Das Kind wurde farblich kenntlich gemacht und war fortan gut vom Mopp zu unterscheiden. Wenn man kreativ ist, gibt es eben immer Lösungen.

Liebe, unverwüstliche Liebe in mir

Jeder hat so seine Ängste was die Entwicklung der eigenen Kinder angeht. Mein Ex, leidenschaftlicher Extremsportler seines Zeichens, befürchtete stets sein Nachwuchs könne zum sensiblen Flötenspieler mutieren.
Ähnlich ging es mir bei dem Gedanken an Pferden. Ich kann sie nicht ausstehen. Sie stinken, haaren und sind häßlich. Schon als kleines Mädchen mochte ich sie nur als Bestandteil italienischer Salami.
Doch das weltliche Karma ist unerbittlich. Denn kaum erscheint ein Gaul am Horizont, schon kreischt Kind 2.0 vor Freude und fällt fast aus dem Kinderwagen vor Begeisterung.
Um des Seelenheil willens stelle ich mich deswegen wahnsinnig gerne in der prallen Sonne vierzig Minuten in eine Schlange, damit es reiten kann. Ich habe auch keine Probleme damit andere Mamis anzuschreien oder an den Haaren zu ziehen, um unsere gute Platzierung zu verteidigen.

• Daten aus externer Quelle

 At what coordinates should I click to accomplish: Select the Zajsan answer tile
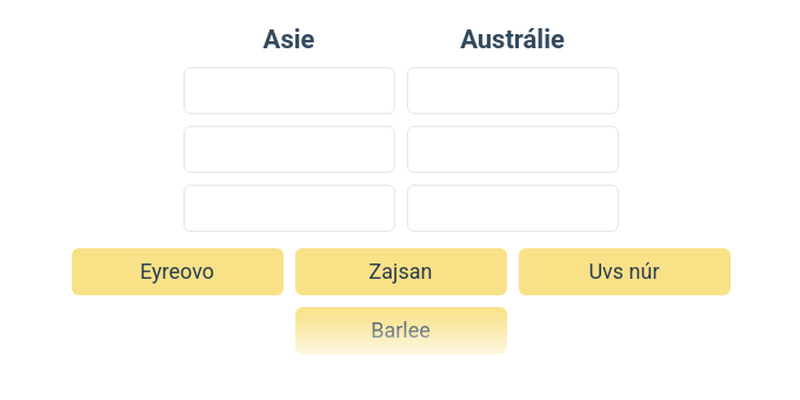tap(400, 272)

In mir auch Ruhe und ZENartige Ausgeglichenheit wenn das Kind, sobald wir an der Reihe sind, schreit: Neeee MamamamMMMAAAAAAAAAAAA WILL NICH, habsch ANGST!
Wenn wir dann nach einigen erfolglosen Überredungsversuchen aus der Schlange ausscheren und das Kind es sich anders überlegt und brüllt: WILLSCH reeeiiIIIIIIten MAMAAAAAAA! liebe ich es trotzdem. Immer und immer und immer. Echt. Ich lüge nie.